Growing the Partnership

By Stuart Swartzentruber

Living Hope Native Ministries is turning fifteen years old this year. How is that idea of partnership, doing these days? What have we learned? What kind of future does LHNM envision?

The working out of ideas, even God-given ideas, can easily lose their glitter as they get dragged through the dirt and debris of what we call “everyday life”. The last 15 years have not seen the complete fruition of all that we have hoped and longed for, but God’s desire for unity is like a compass pointing us the right direction.

I am encouraged as I see workers and churches partnering together, formally and informally, getting their hands dirty in the work of the kingdom. I see an increasing willingness among Indigenous and non-Indigenous Christ-followers alike, to walk together in humility. I have seen and experienced the courage it takes for a friend to describe to another how their actions shaped their lives in negative ways. Laying down one’s defenses and learning how to repent, forgive, and respect has built trust and ultimately, partnerships. Walking together is messy and not always fun. But it is worth it!

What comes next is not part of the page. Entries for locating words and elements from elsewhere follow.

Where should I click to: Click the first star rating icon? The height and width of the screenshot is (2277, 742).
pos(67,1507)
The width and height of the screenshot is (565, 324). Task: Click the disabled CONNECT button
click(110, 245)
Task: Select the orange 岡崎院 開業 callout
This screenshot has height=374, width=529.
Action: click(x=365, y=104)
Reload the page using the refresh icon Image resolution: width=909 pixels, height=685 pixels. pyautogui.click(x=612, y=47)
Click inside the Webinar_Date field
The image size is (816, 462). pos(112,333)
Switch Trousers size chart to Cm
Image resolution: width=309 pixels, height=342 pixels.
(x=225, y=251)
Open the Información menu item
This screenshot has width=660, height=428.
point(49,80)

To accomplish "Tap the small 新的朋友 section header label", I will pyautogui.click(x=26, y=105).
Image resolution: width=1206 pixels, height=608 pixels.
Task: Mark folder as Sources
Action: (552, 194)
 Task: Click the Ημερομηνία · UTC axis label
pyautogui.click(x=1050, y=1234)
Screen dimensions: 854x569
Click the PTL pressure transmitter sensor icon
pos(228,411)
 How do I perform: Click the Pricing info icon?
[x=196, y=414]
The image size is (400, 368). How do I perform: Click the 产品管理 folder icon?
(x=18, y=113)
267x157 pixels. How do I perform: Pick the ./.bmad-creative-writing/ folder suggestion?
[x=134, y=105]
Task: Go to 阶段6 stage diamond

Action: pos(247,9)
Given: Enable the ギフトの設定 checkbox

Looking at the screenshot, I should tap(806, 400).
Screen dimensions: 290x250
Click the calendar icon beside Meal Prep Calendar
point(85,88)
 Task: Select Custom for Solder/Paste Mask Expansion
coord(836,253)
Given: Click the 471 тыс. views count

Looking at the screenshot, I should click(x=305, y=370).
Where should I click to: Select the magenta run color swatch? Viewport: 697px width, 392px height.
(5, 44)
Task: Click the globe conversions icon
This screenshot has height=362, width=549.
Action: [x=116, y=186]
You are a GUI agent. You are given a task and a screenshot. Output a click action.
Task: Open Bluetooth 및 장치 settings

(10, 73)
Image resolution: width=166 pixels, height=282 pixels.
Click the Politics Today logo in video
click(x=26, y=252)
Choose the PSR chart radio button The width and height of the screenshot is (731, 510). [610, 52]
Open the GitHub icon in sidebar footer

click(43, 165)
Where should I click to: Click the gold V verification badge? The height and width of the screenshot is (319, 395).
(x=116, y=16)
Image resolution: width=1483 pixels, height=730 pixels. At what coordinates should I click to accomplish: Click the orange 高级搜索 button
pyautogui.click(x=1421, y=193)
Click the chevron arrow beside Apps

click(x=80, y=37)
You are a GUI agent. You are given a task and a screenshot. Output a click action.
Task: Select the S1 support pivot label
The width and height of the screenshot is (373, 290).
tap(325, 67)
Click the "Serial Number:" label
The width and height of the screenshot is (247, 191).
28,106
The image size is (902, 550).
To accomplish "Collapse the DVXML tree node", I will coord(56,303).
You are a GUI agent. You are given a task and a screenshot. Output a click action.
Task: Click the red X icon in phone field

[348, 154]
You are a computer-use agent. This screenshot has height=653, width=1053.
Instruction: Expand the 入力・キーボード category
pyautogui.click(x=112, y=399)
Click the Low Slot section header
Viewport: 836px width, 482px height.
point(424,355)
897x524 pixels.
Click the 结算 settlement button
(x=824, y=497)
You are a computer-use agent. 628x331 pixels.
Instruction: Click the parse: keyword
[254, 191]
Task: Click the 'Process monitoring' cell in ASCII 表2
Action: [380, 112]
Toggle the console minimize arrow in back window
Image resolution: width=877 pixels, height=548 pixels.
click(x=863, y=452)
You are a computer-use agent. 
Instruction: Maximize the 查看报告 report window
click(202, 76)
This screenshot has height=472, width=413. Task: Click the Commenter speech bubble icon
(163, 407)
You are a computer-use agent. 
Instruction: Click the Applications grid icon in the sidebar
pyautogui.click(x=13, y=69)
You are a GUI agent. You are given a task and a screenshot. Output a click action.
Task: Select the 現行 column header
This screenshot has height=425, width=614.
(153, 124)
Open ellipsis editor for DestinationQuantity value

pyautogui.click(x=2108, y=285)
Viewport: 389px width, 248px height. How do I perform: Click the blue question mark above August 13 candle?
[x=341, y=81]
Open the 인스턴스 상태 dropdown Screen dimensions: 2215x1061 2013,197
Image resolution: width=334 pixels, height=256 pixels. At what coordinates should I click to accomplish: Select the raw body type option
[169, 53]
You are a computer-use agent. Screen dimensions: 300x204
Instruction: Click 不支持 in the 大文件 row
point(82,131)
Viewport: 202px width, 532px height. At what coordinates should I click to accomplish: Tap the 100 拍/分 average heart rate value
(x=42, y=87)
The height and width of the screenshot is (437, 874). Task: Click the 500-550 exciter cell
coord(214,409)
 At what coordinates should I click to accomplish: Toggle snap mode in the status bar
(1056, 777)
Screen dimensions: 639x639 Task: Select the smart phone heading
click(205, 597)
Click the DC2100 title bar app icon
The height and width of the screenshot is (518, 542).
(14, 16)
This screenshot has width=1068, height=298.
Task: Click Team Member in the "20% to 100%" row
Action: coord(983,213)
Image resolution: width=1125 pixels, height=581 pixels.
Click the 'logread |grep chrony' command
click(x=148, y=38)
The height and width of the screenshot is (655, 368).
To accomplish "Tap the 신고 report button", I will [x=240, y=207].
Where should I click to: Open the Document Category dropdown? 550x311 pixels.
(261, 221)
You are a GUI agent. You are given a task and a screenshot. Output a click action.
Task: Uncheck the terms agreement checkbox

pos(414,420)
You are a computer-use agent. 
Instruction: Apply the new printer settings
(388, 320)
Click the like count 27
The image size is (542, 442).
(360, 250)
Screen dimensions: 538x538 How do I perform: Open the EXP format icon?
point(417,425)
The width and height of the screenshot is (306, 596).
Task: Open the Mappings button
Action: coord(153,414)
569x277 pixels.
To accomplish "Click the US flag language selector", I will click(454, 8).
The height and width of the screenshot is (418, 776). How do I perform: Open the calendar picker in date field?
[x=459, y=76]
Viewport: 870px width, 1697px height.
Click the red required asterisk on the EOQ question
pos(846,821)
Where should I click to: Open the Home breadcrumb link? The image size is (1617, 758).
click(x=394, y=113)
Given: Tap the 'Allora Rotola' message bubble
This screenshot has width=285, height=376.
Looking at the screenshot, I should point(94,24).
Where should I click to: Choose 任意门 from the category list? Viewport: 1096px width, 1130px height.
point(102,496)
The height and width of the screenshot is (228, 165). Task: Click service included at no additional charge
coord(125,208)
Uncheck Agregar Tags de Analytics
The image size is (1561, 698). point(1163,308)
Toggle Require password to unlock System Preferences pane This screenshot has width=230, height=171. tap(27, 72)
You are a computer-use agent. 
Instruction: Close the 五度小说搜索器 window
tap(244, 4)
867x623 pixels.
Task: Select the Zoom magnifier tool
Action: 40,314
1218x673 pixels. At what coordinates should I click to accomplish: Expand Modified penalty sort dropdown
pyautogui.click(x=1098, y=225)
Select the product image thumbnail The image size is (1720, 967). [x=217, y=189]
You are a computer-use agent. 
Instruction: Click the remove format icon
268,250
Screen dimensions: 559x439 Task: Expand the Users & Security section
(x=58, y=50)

I see the vision of “we”, working out in the different churches and ministries LHNM is involved with. New Hope Church in Thunder Bay has an elder team made up of Indigenous and non-Indigenous members. The church body is made up of individuals from a variety of ethnic and cultural backgrounds. I see such beauty and depth because of this. The youth of today excel in walking together as equals.

LHNM is listening to Indigenous leaders share with us the needs of their First Nations communities and how we can partner with them to build their communities and churches stronger. Teachers, nurses, and other professionals are needed to supplement the local, trained personnel. Christian professionals could become part of the community and churches as learners and encouragers without trying to be heroes.

Clarence Meekis, LHNM’s board chairman, along with the board, continues to flesh out the vision his father, Cello and others, had fifteen years ago. We believe God wants to continue to shape and change Living Hope Native Ministries. I hope fifteen years from now we will see a new generation of partners, Indigenous and others, involved on multiple levels. LHNM’s core values state that ”It is imperative that Indigenous and non-indigenous believers work together in unity - serving one another, and sharing resources so that the Kingdom of God will expand to every part of the world.”